The aircraft of yesteryear can be found lining its parking spaces including the Boeing 747, McDonnell Douglas DC-9, and Lockheed L-1011.
For most arrivals, however, the job isn’t over as their parts continue to be valuable to aircraft still flying and aircraft operators are always in need of additional parts to maintain aircraft.
Though the scores of grounded aircraft may suggest otherwise, the businesses located at the airport largely help keep the aviation industry going by providing spare parts and maintenance services.
Some aircraft are even sent to Marana for interior refurbishment so they can have the appearance of being brand-new once more.
NASA even keeps its famed Space Shuttle-carrying Boeing 747 there when it is not transporting the spacecraft.
The reduction in demand for long-haul air travel around the world in response to the spread of the novel coronavirus has lead global airlines to send their planes to Marana for storage where they will ride out the downturn in the desert sun rather than the cold.
Delta Air Lines is chief among the airlines using Marana for storage, with FlightAware data showing 23 arrivals as of Thursday, sending its wide-body jets including the Boeing 767…
And Boeing 777 to the desert for safekeeping rather than keeping the aircraft in hub cities, a majority of which are located in colder climates. The airline publically stated that it will be grounding over 600 aircraft, and declined to get more specific when asked for comment.
The aircraft have no set check-out as it is still unsure when the industry will rebound but they will be in good company as Marana is a favourite of Delta’s, with the airline retiring its Boeing 747-400 there in 2018.
Most of the aircraft will be among old friends as the airfield houses aircraft from the now-defunct Northwest Airlines, with which Delta merged in the late 2000s and whose former aircraft it still flies.
One of Delta’s newest wide-body aircraft, the Airbus A350-900 XWB, hasn’t been scheduled to head to Marana, with FlightAware data showing four of its A350s heading for Blytheville, Arkansas for storage.
Delta is also planning to send its McDonnell Douglas fleet to Arkansas for storage with at least seven planes scheduled inbound on Thursday, according to FlightAware data, with the type possibly being retired early due to the crisis.
Delta isn’t the only airline sending its wide-bodies to Arizona as FlightAware data shows an Aer Lingus Airbus A330 flew in from Dublin via Bangor, Maine on Monday.
The Irish flag carrier’s parent company, the International Airlines Group, announced a reduction in capacity for all subsidiaries that will affect Aer Lingus, which just completed a rebranding effort in February.
Air Canada also sent one of its Boeing 737 Max aircraft from Montreal to Marana, a more forgiving temporary home than wintry Quebec, on Monday.
The Max flight was likely unrelated to the current crisis as many airlines have been sending their Max aircraft to storage following its worldwide grounding in 2019, especially as Boeing maintained production of the flawed aircraft.
Pinal Air Park has been the recipient of most aircraft as a result of the downturn but other boneyards slated to receive new residents, albeit temporary, include Roswell International Air Centre in New Mexico.
FlightAware data shows an American Airlines Boeing 767-300ER headed to the New Mexican desert airport on Wednesday as the airline prepares to retire the type ahead of schedule by the end of May.
American also sent other heavy-hitters including the Boeing 777-200 on Thursday.
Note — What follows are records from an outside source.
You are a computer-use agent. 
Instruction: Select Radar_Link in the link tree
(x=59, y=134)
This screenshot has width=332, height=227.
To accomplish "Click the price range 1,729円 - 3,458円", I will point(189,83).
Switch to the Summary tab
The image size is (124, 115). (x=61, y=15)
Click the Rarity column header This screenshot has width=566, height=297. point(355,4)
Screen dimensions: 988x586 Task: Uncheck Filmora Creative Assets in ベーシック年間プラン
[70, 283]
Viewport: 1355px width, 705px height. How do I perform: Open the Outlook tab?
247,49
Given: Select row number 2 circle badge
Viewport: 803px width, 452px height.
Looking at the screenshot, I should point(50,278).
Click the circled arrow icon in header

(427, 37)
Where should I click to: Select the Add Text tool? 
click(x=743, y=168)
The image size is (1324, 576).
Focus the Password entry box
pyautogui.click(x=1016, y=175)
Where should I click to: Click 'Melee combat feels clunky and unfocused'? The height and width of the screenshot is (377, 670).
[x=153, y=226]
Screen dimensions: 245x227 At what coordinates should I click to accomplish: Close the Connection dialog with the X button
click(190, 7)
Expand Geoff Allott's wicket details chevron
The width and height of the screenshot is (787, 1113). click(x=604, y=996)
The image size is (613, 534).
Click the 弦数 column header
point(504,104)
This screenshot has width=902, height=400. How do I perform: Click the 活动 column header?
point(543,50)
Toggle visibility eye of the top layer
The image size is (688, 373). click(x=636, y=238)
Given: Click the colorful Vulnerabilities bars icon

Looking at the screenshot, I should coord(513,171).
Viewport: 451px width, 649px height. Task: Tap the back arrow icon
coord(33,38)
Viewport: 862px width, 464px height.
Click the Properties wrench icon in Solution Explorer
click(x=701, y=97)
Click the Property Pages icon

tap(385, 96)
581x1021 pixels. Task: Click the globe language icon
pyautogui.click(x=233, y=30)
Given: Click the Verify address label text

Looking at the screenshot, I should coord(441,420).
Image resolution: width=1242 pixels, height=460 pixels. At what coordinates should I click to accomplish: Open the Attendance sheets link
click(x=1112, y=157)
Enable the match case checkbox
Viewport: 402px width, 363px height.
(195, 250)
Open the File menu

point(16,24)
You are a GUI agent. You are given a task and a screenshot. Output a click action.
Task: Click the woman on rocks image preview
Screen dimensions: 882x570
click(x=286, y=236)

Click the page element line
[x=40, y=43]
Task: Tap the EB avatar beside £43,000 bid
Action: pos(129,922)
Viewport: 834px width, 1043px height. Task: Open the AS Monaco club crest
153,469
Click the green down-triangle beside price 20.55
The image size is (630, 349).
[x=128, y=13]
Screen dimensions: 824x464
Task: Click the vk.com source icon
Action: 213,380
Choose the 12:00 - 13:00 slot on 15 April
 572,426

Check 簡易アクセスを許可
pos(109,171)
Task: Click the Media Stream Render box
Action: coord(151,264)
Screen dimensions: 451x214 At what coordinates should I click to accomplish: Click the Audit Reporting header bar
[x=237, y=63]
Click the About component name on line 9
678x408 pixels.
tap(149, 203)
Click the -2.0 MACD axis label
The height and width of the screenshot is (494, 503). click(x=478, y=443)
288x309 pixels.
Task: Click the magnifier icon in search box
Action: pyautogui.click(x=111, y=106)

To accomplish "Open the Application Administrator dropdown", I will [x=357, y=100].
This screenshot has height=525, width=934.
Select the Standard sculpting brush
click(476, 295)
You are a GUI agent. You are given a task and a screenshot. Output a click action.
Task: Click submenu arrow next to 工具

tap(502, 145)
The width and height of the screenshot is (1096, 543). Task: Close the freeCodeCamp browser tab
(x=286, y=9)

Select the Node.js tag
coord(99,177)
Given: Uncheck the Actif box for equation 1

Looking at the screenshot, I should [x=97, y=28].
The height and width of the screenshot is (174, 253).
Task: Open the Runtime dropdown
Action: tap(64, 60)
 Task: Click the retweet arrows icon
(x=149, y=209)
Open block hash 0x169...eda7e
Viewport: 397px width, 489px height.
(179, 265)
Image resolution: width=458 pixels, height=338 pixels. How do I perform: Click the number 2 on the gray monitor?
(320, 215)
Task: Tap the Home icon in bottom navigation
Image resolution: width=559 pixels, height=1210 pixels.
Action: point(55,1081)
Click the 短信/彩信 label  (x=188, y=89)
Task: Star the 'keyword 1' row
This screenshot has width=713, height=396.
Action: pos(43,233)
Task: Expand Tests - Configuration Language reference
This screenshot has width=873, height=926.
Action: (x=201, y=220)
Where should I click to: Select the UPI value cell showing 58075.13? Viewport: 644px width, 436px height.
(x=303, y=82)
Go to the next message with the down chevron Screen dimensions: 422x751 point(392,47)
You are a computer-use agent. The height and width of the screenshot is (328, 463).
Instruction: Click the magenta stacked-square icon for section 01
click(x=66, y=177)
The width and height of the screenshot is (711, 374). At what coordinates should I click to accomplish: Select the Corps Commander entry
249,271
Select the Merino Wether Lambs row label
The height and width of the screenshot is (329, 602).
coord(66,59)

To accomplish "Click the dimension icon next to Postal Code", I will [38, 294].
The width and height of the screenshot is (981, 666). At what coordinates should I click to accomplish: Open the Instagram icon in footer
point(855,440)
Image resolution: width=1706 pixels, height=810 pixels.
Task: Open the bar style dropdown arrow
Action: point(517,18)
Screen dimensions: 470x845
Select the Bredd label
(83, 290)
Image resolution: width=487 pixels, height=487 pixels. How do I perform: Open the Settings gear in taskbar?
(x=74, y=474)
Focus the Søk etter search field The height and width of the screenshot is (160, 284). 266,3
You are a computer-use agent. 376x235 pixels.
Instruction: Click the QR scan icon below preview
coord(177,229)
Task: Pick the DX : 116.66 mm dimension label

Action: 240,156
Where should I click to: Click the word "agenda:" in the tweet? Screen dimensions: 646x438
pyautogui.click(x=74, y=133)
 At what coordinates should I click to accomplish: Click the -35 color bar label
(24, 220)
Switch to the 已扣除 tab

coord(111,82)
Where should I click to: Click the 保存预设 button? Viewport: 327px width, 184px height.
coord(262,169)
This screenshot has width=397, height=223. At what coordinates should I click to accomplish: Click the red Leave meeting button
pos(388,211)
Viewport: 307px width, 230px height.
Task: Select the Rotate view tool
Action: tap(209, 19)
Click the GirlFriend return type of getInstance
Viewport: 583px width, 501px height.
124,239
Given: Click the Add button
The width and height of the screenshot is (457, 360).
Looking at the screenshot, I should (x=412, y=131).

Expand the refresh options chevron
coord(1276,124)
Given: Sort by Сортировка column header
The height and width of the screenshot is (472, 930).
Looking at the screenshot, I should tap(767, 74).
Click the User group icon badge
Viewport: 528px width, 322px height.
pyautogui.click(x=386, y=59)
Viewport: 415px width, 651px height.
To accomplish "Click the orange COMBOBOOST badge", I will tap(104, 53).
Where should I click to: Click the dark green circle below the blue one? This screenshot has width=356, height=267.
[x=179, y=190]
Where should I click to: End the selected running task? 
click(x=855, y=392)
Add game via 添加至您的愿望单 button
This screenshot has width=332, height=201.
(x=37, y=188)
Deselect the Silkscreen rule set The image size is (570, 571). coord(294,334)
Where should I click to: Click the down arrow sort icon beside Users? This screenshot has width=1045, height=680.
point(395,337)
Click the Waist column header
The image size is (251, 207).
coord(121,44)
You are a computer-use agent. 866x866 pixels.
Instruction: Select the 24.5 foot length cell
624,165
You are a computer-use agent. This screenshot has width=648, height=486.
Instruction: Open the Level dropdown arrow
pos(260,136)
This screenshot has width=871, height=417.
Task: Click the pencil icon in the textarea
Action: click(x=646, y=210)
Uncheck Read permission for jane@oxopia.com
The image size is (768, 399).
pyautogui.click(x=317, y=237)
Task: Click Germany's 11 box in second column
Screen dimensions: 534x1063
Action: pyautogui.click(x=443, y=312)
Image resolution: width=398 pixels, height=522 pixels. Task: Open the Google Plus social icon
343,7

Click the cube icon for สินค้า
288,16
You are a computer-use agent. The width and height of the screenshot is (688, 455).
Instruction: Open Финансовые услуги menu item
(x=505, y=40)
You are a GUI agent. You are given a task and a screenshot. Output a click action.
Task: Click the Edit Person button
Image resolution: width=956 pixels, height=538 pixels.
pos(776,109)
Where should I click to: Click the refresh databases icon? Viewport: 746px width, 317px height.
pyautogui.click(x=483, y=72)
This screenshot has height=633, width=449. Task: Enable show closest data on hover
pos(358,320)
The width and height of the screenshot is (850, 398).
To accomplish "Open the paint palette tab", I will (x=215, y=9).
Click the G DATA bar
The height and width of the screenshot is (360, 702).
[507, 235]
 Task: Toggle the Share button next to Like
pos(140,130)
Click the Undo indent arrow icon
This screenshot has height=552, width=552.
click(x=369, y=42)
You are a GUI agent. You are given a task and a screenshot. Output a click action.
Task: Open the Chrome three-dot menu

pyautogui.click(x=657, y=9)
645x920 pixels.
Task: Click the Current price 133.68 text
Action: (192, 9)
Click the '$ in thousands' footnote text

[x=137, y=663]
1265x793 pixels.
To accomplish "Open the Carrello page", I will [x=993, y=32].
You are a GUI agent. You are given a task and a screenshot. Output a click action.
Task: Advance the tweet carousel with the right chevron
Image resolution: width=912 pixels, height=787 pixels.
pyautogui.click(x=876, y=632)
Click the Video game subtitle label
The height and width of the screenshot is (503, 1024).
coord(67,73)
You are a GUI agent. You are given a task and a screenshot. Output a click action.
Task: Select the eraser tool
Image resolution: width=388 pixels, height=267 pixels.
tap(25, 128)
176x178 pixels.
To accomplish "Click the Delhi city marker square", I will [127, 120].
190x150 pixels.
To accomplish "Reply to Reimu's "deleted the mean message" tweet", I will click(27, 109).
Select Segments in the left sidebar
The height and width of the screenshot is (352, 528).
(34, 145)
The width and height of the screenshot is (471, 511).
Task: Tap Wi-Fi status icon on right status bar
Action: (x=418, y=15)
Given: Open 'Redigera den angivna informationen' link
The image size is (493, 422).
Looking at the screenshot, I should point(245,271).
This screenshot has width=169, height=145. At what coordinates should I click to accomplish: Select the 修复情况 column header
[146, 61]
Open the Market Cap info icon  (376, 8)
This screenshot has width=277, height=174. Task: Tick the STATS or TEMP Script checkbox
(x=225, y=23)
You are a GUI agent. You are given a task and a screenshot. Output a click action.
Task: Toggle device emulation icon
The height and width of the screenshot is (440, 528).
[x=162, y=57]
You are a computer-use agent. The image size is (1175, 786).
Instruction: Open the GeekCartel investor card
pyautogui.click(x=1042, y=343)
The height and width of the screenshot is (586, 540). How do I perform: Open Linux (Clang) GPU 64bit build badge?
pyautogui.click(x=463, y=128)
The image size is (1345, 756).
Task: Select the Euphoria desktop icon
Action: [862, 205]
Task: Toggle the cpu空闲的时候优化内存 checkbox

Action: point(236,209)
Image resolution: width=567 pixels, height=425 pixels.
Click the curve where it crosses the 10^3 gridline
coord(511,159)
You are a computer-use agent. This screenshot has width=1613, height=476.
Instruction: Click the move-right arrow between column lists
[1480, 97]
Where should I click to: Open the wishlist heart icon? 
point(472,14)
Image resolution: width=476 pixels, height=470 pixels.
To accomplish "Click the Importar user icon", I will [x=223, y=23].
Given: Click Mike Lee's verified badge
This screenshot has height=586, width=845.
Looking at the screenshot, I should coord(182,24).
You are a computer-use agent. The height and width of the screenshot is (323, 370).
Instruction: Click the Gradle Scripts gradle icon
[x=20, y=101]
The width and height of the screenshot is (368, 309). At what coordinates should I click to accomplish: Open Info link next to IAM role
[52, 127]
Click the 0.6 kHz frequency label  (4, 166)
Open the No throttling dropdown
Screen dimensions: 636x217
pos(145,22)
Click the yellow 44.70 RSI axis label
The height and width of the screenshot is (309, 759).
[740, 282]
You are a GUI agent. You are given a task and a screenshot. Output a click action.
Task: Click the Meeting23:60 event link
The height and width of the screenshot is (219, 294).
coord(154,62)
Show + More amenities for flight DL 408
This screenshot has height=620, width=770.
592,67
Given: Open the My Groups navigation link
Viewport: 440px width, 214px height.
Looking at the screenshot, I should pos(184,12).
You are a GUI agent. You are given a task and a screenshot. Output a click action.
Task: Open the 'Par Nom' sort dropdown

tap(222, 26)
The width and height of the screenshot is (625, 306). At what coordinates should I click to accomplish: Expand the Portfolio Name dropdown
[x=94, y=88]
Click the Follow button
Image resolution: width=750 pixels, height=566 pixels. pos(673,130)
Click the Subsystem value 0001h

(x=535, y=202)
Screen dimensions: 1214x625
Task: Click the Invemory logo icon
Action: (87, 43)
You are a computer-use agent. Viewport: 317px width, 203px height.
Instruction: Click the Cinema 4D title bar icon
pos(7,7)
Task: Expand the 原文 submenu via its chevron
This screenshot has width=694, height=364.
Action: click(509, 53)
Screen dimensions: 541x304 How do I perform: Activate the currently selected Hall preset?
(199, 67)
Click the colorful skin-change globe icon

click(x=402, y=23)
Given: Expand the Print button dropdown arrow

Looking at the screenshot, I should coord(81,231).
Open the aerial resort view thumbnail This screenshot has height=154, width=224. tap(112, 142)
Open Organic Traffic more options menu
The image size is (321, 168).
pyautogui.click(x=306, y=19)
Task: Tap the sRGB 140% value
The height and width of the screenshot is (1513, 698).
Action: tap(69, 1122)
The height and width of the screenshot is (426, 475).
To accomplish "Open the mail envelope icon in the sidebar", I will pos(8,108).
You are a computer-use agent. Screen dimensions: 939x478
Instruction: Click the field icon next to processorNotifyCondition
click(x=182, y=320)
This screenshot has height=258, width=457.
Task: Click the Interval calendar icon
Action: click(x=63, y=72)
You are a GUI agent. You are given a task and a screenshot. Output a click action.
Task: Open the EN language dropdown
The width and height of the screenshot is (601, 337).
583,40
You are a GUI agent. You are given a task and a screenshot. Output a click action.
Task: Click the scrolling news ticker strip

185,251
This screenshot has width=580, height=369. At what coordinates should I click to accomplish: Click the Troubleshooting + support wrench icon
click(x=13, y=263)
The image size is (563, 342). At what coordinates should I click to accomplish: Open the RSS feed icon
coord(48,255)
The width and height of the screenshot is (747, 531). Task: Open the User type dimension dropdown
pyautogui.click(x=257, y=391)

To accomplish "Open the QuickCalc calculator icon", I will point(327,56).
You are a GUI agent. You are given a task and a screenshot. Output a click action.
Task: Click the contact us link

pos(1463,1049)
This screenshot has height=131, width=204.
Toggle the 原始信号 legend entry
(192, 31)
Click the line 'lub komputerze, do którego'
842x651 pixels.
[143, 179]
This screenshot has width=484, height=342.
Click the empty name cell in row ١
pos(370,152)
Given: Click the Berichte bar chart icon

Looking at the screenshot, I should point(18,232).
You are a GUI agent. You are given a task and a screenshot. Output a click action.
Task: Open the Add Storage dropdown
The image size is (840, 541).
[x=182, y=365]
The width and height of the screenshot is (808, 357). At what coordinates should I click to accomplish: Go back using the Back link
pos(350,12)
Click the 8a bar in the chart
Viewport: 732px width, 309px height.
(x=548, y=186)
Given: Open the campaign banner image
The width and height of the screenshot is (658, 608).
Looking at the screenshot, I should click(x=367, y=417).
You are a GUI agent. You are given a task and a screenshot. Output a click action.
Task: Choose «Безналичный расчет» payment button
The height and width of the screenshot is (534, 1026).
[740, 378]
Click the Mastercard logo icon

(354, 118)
The airline told Business Insider its aircraft will be sent to various locations around the country as it reduces long-haul flying to only a handful of key routes.
Just as Marana is a favourite for Delta, Roswell is a favourite for American as the world’s largest airline retired its McDonnell Douglas MD-80 fleet there in 2019.
United Airlines is also joining in on the trend, sending a Boeing 777-200 to Roswell on Wednesday as the airline greatly scales back on international flying. The airline didn’t respond to Business Insider’s request for comment.
Though it will be sometime before the new arrivals in Marana will take to the skies again as the COVID-19 crisis plays out, the aircraft are undoubtedly faring better than the town’s permanent residents.